§ **EXERCISE OBJECTIVE**
No pictures are to be included when the entries below are reproduced exactly.

§ **Saved data entries**
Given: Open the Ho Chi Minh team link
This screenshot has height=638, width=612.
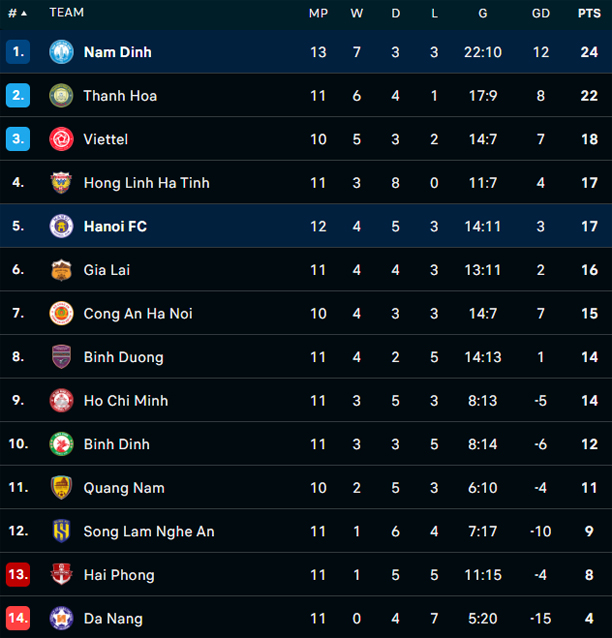Looking at the screenshot, I should tap(125, 401).
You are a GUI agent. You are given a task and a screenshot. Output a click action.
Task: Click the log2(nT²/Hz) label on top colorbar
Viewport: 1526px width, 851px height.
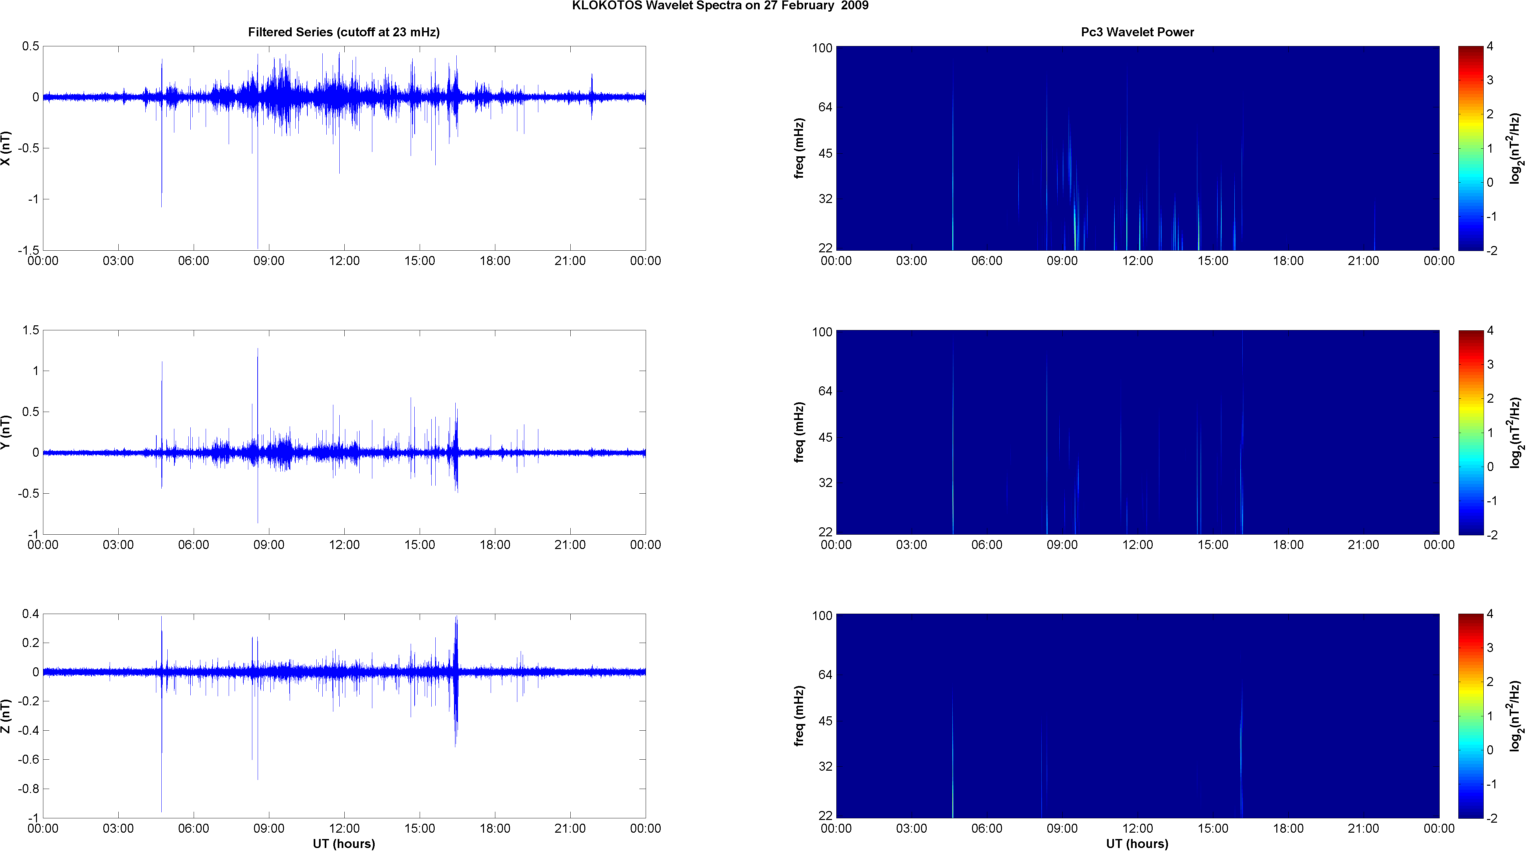click(1516, 148)
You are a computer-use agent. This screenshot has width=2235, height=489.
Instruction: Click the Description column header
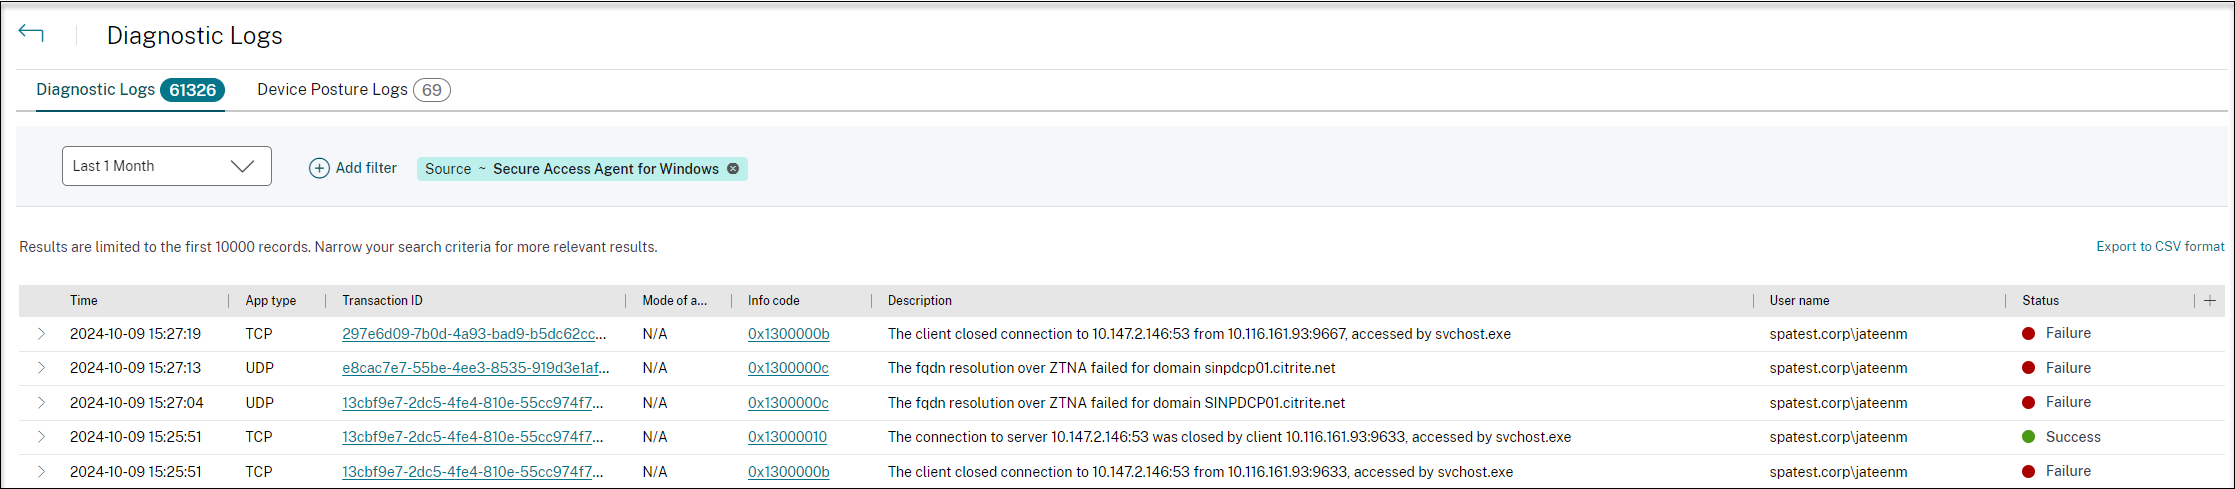920,300
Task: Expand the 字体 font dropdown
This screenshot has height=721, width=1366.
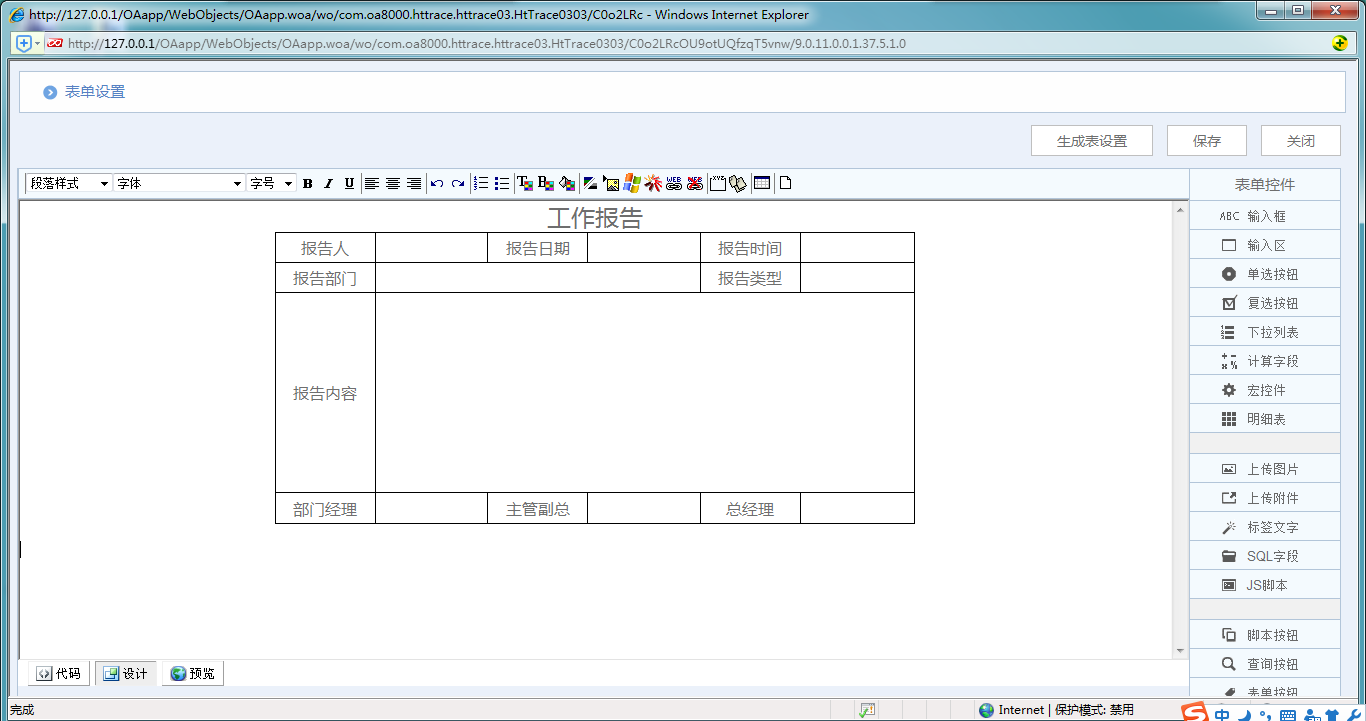Action: pyautogui.click(x=180, y=184)
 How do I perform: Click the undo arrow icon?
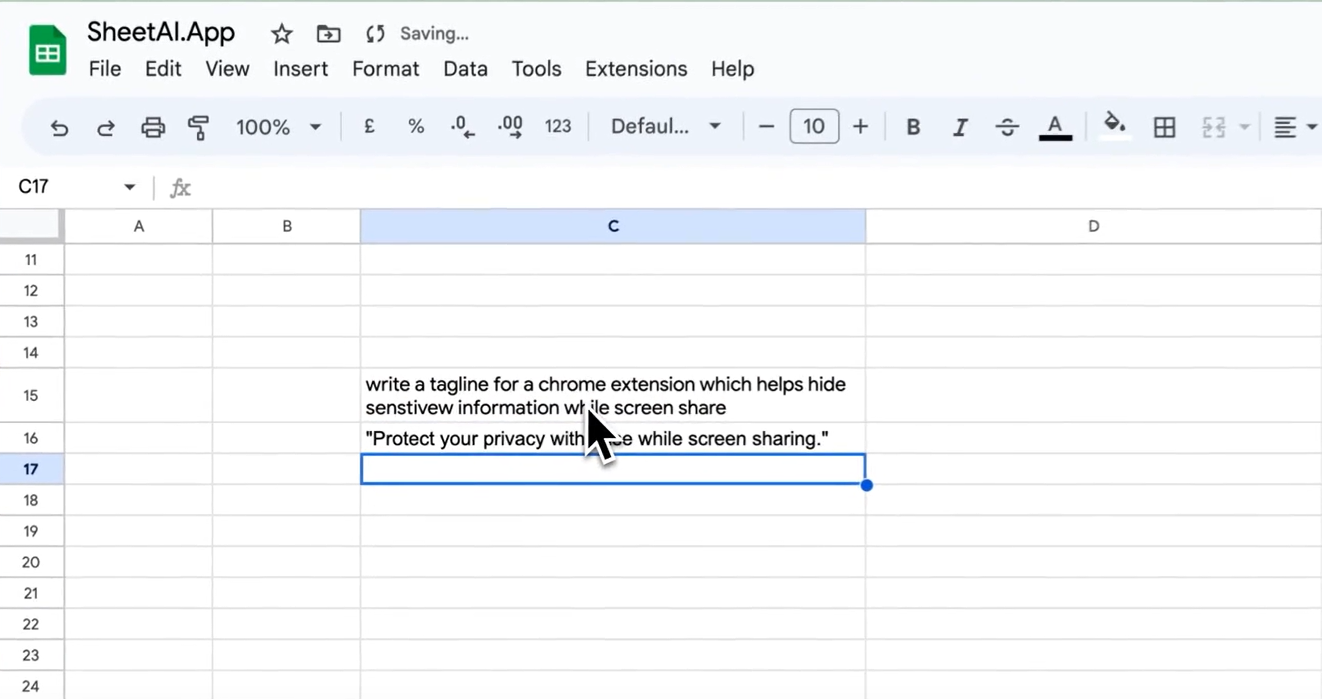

§ **TASK ANSWER**
Given: Open the Ho Chi Minh team link
This screenshot has height=638, width=612.
Looking at the screenshot, I should tap(125, 401).
You are a GUI agent. You are given a task and a screenshot. Output a click action.
Task: Click the log2(nT²/Hz) label on top colorbar
Viewport: 1526px width, 851px height.
click(1516, 148)
You are a computer-use agent. This screenshot has width=2235, height=489.
Instruction: Click the Description column header
920,300
Task: Expand the 字体 font dropdown
This screenshot has height=721, width=1366.
Action: pyautogui.click(x=180, y=184)
 How do I perform: Click the undo arrow icon?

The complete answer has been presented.